Find the top memory consumers
ps aux --sort=-%mem | head -20 free -h
Making oom_score_adj persistent
The oom_score_adj value resets when a process restarts. To persist it, add the setting to the systemd unit file.
sudo systemctl edit <service-name>
Add the following:
[Service]
OOMScoreAdjust=-500
Apply the change:
sudo systemctl daemon-reload sudo systemctl restart <service-name>
Verify:
cat /proc/$(pgrep <service>)/oom_score_adj
Adding swap to reduce memory pressure
Missing or insufficient swap makes OOM killer events more likely. Adding a swap file provides a buffer for sudden memory spikes.
Create a swap file
# Create a 2 GB swap file sudo fallocate -l 2G /swapfile sudo chmod 600 /swapfile sudo mkswap /swapfile sudo swapon /swapfile
Confirm it is active:
free -h swapon --show
total used free shared buff/cache available Mem: 3.8G 3.1G 100M 50M 600M 600M Swap: 2.0G 0B 2.0G
Persist across reboots
echo '/swapfile none swap sw 0 0' | sudo tee -a /etc/fstab
Swap is not a permanent fix
Swap cushions memory spikes but does not fix the underlying cause. If memory usage grows continuously over time, investigate for a memory leak. Also consider tuning swappiness (default 60; 10–20 is common for servers).
Root cause — audit memory configuration
Recurring OOM killer events mean the system is genuinely running out of memory. Score tuning and swap are mitigations, not fixes.
Common root causes
- Memory leak — RSS grows over time without release
- Oversized memory config — JVM
-Xmx,innodb_buffer_pool_size, or similar exceeds physical RAM - Too many concurrent workers — Apache
MaxRequestWorkers, PHP-FPMpm.max_children, etc.

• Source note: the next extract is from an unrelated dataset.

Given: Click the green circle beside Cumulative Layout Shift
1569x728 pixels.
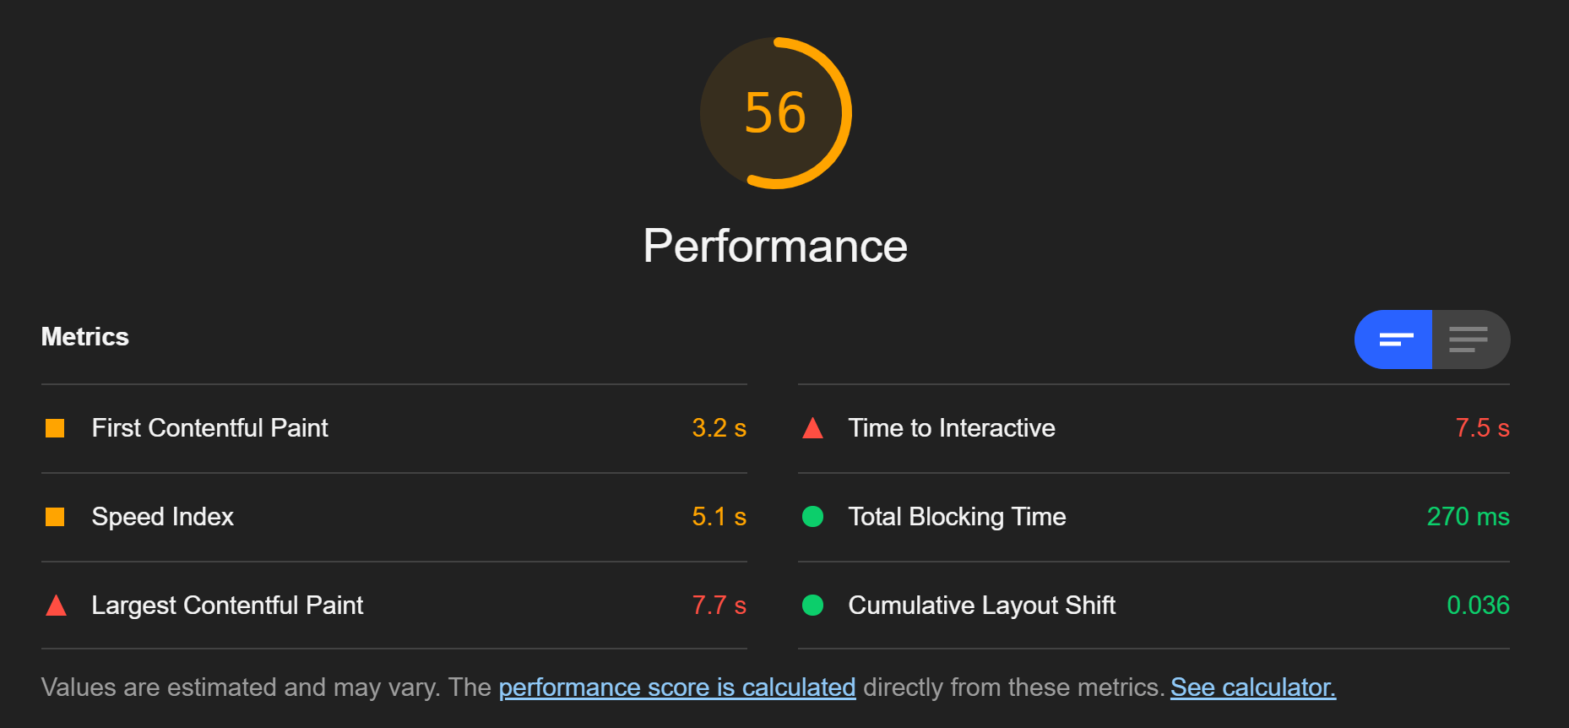Looking at the screenshot, I should [812, 605].
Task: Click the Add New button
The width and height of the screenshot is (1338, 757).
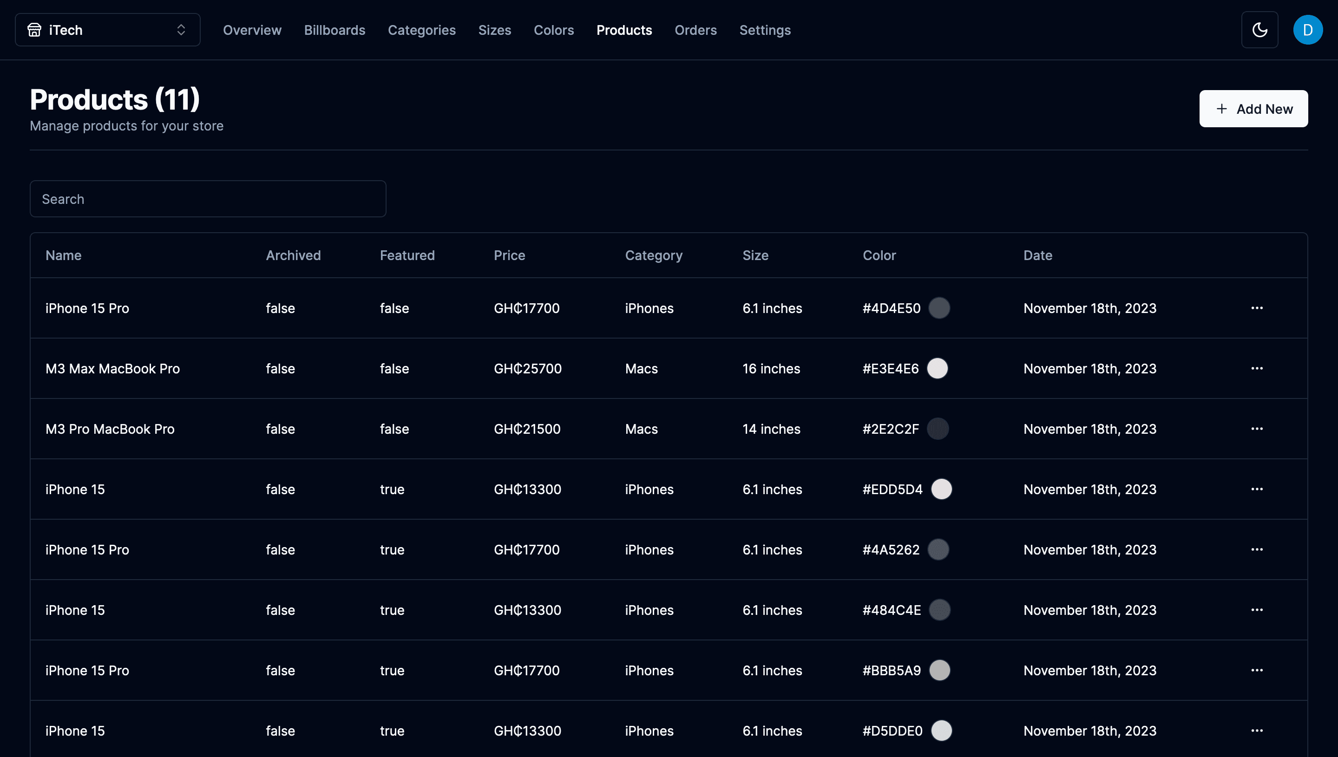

Monitor RSS growth over time
# Sample memory every 5 seconds watch -n 5 "ps -p <PID> -o pid,rss,vsz,comm"
Cap service memory with cgroup (via systemd)
Setting an explicit memory ceiling per service isolates failures and prevents one runaway process from taking down the system.
sudo systemctl edit <service-name>
[Service]
MemoryMax=512M
MemorySwapMax=0
When the limit is hit, only that service is killed — other processes are unaffected.